■ The task: Edit the records below by replacing each occurrence of "GUI agent" with "desktop agent". Leave every other character unchanged.

- - -

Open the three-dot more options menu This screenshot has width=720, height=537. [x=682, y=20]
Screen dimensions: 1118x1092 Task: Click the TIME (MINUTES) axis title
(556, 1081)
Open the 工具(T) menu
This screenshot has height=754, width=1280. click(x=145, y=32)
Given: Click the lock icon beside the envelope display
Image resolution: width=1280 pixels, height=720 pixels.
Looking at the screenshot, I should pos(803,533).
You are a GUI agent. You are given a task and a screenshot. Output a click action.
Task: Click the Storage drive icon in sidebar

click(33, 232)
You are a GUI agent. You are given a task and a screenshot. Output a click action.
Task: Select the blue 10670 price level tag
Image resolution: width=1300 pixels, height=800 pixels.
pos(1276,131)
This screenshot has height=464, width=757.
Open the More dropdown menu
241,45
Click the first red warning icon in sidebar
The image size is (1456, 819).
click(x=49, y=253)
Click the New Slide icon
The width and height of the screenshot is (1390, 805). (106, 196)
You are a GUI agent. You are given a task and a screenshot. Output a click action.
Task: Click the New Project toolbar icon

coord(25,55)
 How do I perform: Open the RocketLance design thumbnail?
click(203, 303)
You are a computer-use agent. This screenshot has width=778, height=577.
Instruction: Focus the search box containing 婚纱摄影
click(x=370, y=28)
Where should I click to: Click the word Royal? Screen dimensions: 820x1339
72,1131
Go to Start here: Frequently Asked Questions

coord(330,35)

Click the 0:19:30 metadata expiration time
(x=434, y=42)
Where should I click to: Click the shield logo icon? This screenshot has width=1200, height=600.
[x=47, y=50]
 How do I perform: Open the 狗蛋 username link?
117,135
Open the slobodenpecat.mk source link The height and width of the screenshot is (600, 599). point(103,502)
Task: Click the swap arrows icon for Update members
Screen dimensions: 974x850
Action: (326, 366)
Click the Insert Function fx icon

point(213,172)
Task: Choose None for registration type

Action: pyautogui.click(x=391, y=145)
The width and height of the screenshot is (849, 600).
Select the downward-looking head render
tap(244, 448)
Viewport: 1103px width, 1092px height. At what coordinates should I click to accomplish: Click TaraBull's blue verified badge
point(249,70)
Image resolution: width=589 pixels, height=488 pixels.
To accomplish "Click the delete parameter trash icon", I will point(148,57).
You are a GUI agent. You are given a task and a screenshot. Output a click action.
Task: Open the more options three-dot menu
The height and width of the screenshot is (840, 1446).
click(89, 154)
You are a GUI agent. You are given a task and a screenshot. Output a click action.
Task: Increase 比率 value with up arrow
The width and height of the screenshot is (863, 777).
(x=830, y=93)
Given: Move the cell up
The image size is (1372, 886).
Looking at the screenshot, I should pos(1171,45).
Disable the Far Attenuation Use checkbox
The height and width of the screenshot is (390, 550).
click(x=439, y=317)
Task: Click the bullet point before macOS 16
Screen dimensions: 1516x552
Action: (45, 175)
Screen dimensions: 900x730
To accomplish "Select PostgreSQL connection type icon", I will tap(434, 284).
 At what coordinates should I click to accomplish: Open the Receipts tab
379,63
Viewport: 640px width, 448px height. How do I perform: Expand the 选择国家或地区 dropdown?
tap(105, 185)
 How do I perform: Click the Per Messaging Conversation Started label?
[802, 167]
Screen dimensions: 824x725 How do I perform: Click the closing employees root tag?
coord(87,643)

- - -

■ Finished task:
Open the three-dot more options menu This screenshot has width=720, height=537. [x=682, y=20]
Screen dimensions: 1118x1092 Task: Click the TIME (MINUTES) axis title
(556, 1081)
Open the 工具(T) menu
This screenshot has height=754, width=1280. click(x=145, y=32)
Given: Click the lock icon beside the envelope display
Image resolution: width=1280 pixels, height=720 pixels.
Looking at the screenshot, I should pos(803,533).
You are a desktop agent. You are given a task and a screenshot. Output a click action.
Task: Click the Storage drive icon in sidebar

click(33, 232)
You are a desktop agent. You are given a task and a screenshot. Output a click action.
Task: Select the blue 10670 price level tag
Image resolution: width=1300 pixels, height=800 pixels.
pos(1276,131)
This screenshot has height=464, width=757.
Open the More dropdown menu
241,45
Click the first red warning icon in sidebar
The image size is (1456, 819).
click(x=49, y=253)
Click the New Slide icon
The width and height of the screenshot is (1390, 805). (106, 196)
You are a desktop agent. You are given a task and a screenshot. Output a click action.
Task: Click the New Project toolbar icon

coord(25,55)
 How do I perform: Open the RocketLance design thumbnail?
click(203, 303)
You are a computer-use agent. This screenshot has width=778, height=577.
Instruction: Focus the search box containing 婚纱摄影
click(x=370, y=28)
Where should I click to: Click the word Royal? Screen dimensions: 820x1339
72,1131
Go to Start here: Frequently Asked Questions

coord(330,35)

Click the 0:19:30 metadata expiration time
(x=434, y=42)
Where should I click to: Click the shield logo icon? This screenshot has width=1200, height=600.
[x=47, y=50]
 How do I perform: Open the 狗蛋 username link?
117,135
Open the slobodenpecat.mk source link The height and width of the screenshot is (600, 599). point(103,502)
Task: Click the swap arrows icon for Update members
Screen dimensions: 974x850
Action: (326, 366)
Click the Insert Function fx icon

point(213,172)
Task: Choose None for registration type

Action: pyautogui.click(x=391, y=145)
The width and height of the screenshot is (849, 600).
Select the downward-looking head render
tap(244, 448)
Viewport: 1103px width, 1092px height. At what coordinates should I click to accomplish: Click TaraBull's blue verified badge
point(249,70)
Image resolution: width=589 pixels, height=488 pixels.
To accomplish "Click the delete parameter trash icon", I will point(148,57).
You are a desktop agent. You are given a task and a screenshot. Output a click action.
Task: Open the more options three-dot menu
The height and width of the screenshot is (840, 1446).
click(89, 154)
You are a desktop agent. You are given a task and a screenshot. Output a click action.
Task: Increase 比率 value with up arrow
The width and height of the screenshot is (863, 777).
(x=830, y=93)
Given: Move the cell up
The image size is (1372, 886).
Looking at the screenshot, I should pos(1171,45).
Disable the Far Attenuation Use checkbox
The height and width of the screenshot is (390, 550).
click(x=439, y=317)
Task: Click the bullet point before macOS 16
Screen dimensions: 1516x552
Action: (45, 175)
Screen dimensions: 900x730
To accomplish "Select PostgreSQL connection type icon", I will tap(434, 284).
 At what coordinates should I click to accomplish: Open the Receipts tab
379,63
Viewport: 640px width, 448px height. How do I perform: Expand the 选择国家或地区 dropdown?
tap(105, 185)
 How do I perform: Click the Per Messaging Conversation Started label?
[802, 167]
Screen dimensions: 824x725 How do I perform: Click the closing employees root tag?
coord(87,643)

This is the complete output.